* What to do: When the line containing "Task: Tap the green phone call indicator" is found in the data below, copy it and each line after it through the line containing "Viewport: 1270px width, 952px height.", exactly and with no others.

* Material for this exercise:
=== Begin Enclosure ===
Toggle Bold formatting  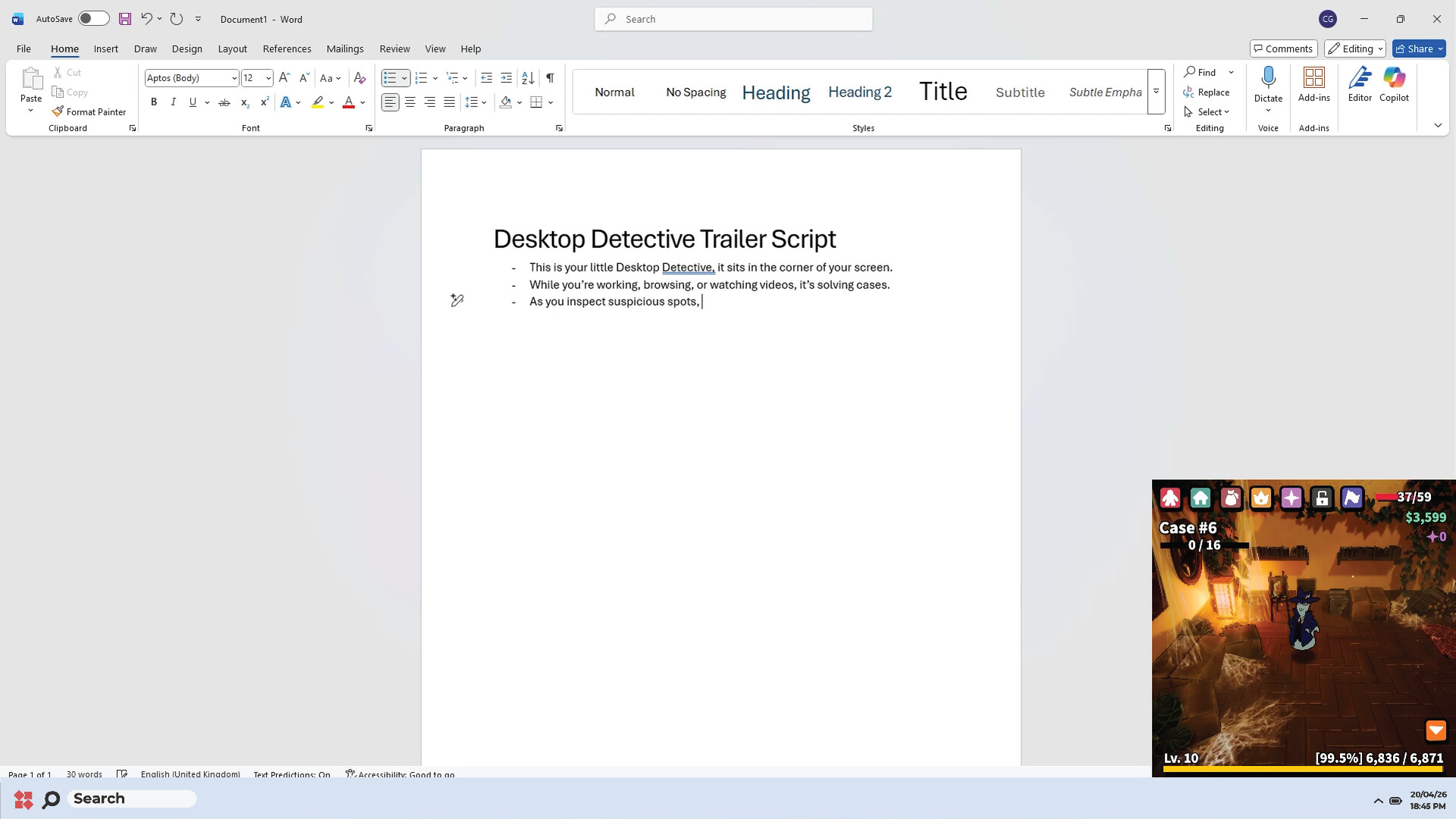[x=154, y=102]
=== End Enclosure ===
=== Begin Enclosure ===
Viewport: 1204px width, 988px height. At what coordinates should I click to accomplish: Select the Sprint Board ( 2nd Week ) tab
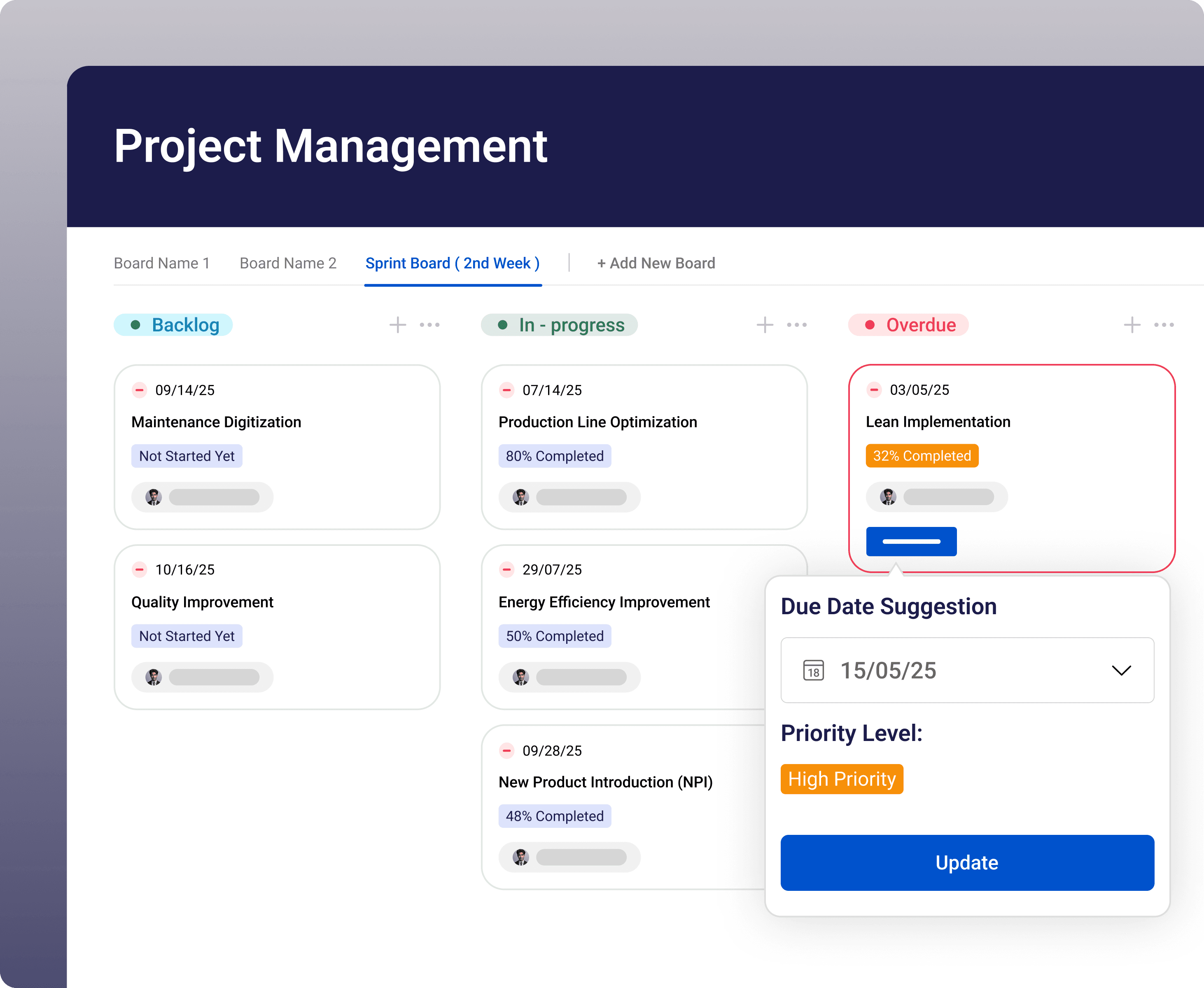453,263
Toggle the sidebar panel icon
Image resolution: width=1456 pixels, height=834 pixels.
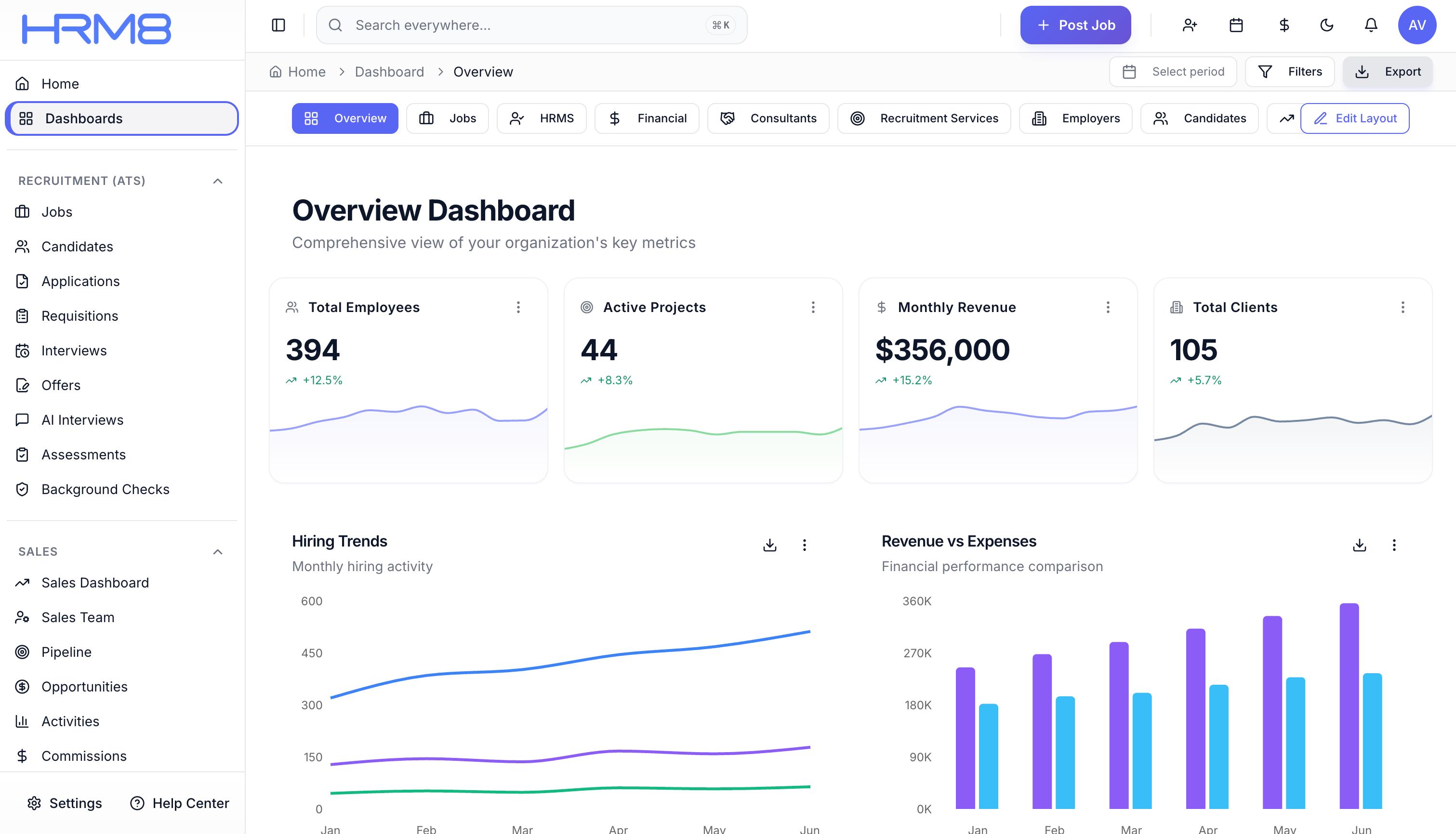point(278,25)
=== End Enclosure ===
=== Begin Enclosure ===
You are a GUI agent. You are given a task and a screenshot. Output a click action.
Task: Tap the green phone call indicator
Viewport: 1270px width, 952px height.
=== End Enclosure ===
* Exercise solution:
Task: Tap the green phone call indicator
Viewport: 1270px width, 952px height.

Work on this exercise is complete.